## Exercise aim
Note how many lines of the data below hold the word "computer", then give that number with no other text.

## Stored data
——————
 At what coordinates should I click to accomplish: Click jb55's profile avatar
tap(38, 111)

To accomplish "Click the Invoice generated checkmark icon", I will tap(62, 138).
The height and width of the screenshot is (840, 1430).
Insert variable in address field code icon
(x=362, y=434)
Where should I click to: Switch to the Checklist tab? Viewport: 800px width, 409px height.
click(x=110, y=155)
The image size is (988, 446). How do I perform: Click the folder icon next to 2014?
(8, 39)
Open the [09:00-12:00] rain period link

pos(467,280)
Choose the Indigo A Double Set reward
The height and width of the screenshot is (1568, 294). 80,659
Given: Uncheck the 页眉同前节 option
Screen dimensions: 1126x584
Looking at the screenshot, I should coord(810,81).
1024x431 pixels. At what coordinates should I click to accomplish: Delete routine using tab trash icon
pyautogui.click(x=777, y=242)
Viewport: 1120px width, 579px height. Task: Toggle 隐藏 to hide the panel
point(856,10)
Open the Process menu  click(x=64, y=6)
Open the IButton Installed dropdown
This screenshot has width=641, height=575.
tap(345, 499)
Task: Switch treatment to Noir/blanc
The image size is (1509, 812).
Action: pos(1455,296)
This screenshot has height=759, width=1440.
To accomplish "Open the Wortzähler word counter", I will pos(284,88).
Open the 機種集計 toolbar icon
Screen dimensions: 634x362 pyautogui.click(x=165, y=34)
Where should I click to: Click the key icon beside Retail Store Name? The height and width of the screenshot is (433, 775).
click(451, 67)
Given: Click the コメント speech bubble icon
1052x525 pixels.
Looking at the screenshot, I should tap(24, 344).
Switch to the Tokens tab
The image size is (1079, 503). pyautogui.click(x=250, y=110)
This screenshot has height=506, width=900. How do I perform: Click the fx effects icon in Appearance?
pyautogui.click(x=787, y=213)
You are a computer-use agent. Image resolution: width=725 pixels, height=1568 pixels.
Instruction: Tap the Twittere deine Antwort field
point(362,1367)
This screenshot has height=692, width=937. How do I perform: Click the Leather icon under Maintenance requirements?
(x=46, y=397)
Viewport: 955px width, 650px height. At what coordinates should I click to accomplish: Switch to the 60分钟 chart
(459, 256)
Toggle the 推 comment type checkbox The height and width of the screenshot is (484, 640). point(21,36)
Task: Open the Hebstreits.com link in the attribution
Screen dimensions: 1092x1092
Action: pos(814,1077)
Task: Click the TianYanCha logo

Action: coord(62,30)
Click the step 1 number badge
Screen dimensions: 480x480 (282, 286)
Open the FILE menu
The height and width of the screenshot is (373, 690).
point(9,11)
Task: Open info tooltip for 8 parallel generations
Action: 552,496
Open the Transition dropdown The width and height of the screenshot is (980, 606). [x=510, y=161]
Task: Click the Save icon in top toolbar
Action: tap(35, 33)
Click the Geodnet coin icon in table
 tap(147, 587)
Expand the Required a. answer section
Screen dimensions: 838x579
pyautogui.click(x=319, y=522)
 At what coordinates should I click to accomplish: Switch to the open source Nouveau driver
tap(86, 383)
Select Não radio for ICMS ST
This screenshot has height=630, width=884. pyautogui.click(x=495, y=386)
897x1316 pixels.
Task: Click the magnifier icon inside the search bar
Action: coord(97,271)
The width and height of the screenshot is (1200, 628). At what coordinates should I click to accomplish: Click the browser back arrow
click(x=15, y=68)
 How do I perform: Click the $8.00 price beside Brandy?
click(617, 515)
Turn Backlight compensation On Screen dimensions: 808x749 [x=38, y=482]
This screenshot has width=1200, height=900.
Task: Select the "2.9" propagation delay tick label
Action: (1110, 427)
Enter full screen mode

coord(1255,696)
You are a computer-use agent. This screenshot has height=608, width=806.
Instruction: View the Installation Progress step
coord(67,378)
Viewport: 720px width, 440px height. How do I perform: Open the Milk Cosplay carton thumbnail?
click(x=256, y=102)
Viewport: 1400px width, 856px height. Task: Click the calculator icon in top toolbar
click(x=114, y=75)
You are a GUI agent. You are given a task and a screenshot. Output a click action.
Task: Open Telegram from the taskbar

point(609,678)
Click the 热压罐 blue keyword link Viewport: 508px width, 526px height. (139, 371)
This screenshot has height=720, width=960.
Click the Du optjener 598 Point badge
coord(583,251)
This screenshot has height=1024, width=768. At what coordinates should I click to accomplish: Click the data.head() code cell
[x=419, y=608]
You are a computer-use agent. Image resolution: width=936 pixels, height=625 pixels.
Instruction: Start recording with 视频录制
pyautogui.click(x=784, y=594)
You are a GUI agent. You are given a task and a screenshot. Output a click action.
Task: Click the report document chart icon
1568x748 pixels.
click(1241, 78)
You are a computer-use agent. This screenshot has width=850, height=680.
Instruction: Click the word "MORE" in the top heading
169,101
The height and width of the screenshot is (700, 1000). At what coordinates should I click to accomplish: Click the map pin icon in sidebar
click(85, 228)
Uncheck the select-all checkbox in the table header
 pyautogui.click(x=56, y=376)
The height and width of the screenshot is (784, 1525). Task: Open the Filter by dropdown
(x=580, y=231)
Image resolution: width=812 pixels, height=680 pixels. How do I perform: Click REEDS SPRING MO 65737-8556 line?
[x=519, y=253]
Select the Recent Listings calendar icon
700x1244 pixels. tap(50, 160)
——————
## Task solution
4